··· Extrait du texte ···
Quelle est la relation des habitants avec les professionnels ?

La population française entretient un rapport très fort à son lieu de vie, il reflète son identité. Renouveler le rapport constructeur-habitant peut permettre d’innover mais aussi de rééquilibrer les relations : le maître d’ouvrage devient ainsi plus légitime, ses choix sont appuyés par les habitants.

Différentes catégories de professionnels participent à ces opérations en affichant une vision éthique de l’habitat et une préoccupation pour sa qualité. Ils prônent la diversité et dénoncent une tendance à l’uniformisation et à la production de logements standardisés. Il s’agit : d’architectes ayant des postures réflexives sur leurs activités professionnelles ; d’accompagnateurs de divers horizons (conseil, urbanisme, bâtiment, animation, etc.) ; de maîtres d’ouvrage du monde HLM (notamment les coopératives d’HLM ou des bailleurs sociaux innovants).

Pour les projets d’habitat collectif, un nouvel acteur peut jouer le rôle de tiers comme « accompagnateur », en position de médiation avec les habitants. Cette nouvelle fonction émerge et pourrait pénétrer l’univers du bâtiment traditionnel. Certains militent pour un nouveau métier, d’autres pour un renouvellement des postures professionnelles. Qu’il s’agisse d’un architecte médiateur, d’un assistant à maitrise d’usage, ou d’un ingénieur accompagnateur, l’objectif est de faciliter les relations et la compréhension entre habitants et constructeurs, de travailler dans un contexte marchand et institutionnel tout en permettant l’implication des usagers.

Quels sont les effets de la conception participative dans le logement neuf ?

Impliquer les habitants dans le processus de création d’une opération d’habitat produit des effets sur les choix constructifs. La forme des immeubles s’en trouve modifiée : par une mixité sociale et une densité plus marquées, ce qui entraîne des marges de manœuvre budgétaires ; par des circulations par coursives, ce qui permet la conception d’appartements traversants ; ou encore par des façades moins uniformes répondant aux attentes des habitants. Les habitants tendent à personnaliser leurs appartements en intégrant l’adaptabilité et la réversibilité des logements, par exemple grâce à des cloisons mobiles. Les espaces partagés seront pensés comme lieux de vie, propices aux projets collectifs. L’acculturation des habitants en matière de choix énergétiques et environnementaux permet de prendre la mesure des contraintes réglementaires et budgétaires et aide les professionnels à mieux appréhender les usages. La participation va permettre des choix techniques plus proches de leurs attentes et de leurs besoins et donc de minimiser le décalage entre l’habitat performant et l’habité, et de réduire la défiance des habitants vis-à-vis des technologies.
··· Données fournies ···
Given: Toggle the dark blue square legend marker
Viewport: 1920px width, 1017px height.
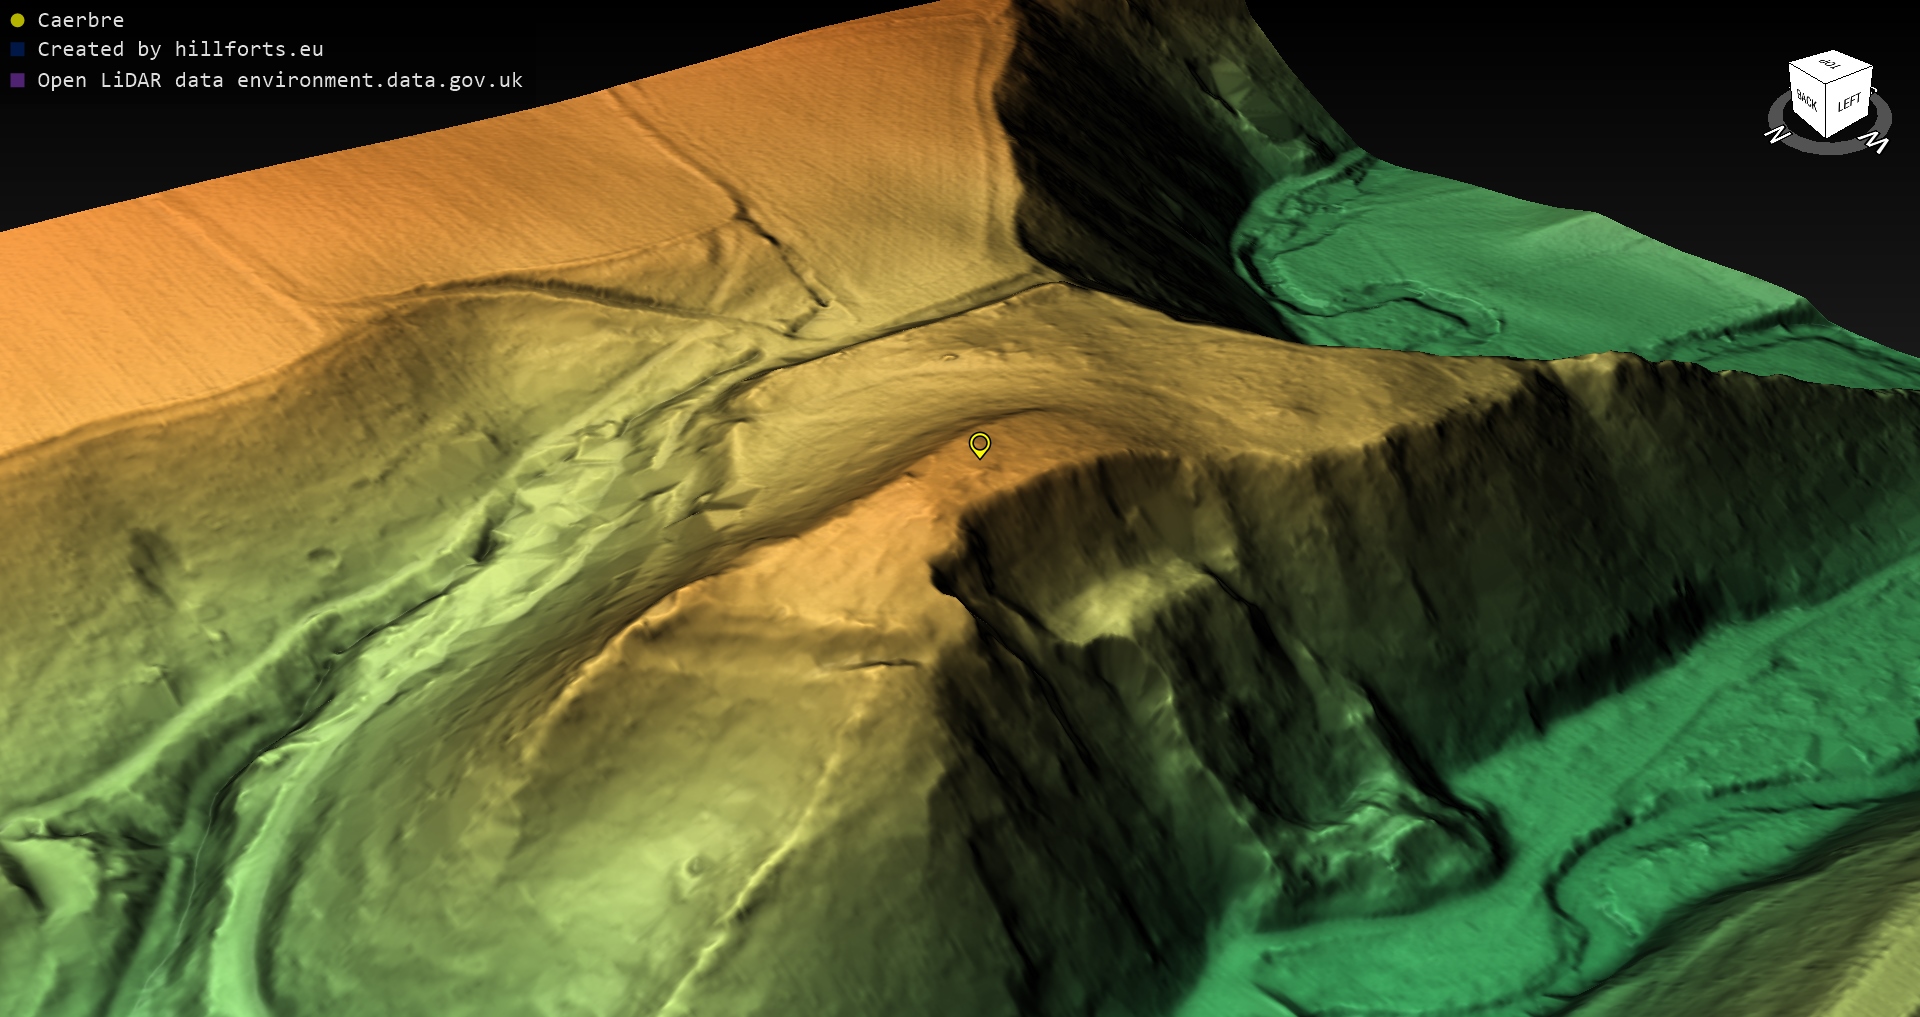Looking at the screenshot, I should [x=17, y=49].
···
Travaux demandés:
1. Répondez aux questions suivantes à partir de l'extrait sur l'habitat participatif :
(a) Que reflète le lieu de vie pour la population française ?
(b) Quelles trois appellations sont citées pour l'acteur tiers qui joue le rôle d'« accompagnateur » ?
(c) Quel exemple est donné pour intégrer l'adaptabilité et la réversibilité des logements ?
2. Poursuivez l'extrait sur l'habitat participatif après sa dernière phrase, en conservant le même registre.
Le matériel présenté ci-dessus n'est pas requis pour ces consignes.

Résultats de l'exercice:
1.
(a) Il reflète son identité.
(b) Un architecte médiateur, un assistant à maitrise d'usage et un ingénieur accompagnateur.
(c) Des cloisons mobiles.

2.
Enfin, les conventions sociales, comme le règlement de copropriété, sont adaptées aux usages des habitants, et notamment à l’utilisation des espaces partagés.

Quelles sont les perspectives de développement de la démarche participative des habitants ?

Les opérations participatives impliquant des habitants se révèlent être plurielles et à analyser selon chaque contexte. L’assistance à maitrise d’usage facilite un accompagnement des projets et les professionnels pouvant la mettre en œuvre sont divers. C’est un renouvellement profond du processus de production, des postures professionnelles des acteurs du logement, et du lien entre ces acteurs et les habitants.

La conception participative trouvera un large déploiement selon l’évolution des règlementations et leur financement comme, par exemple, l’ouverture de réservation de terrain par les collectivités à des initiatives professionnelles et pas seulement à des groupes militants, ou la valorisation des efforts de conception participative et des projets déjà réalisés. La demande sera stimulée par la diffusion des expériences et les témoignages d’acteurs et d’habitants, et en facilitant leurs mises en relation. La reconnaissance et la professionnalisation de la fonction d’accompagnateur et de l’assistance à maitrise d’usage devraient mobiliser des financements adaptés, notamment en direction des bailleurs sociaux.

Pour en savoir plus

Gaëtan Brisepierre, La conception participative dans l’habitat collectif, Leroy Merlin source, Ademe, janvier 2018 - 156 p.

Gaëtan Brisepierre, L’accompagnement des habitants, une évidence à déconstruire, Leroy Merlin source, Ademe, 2015.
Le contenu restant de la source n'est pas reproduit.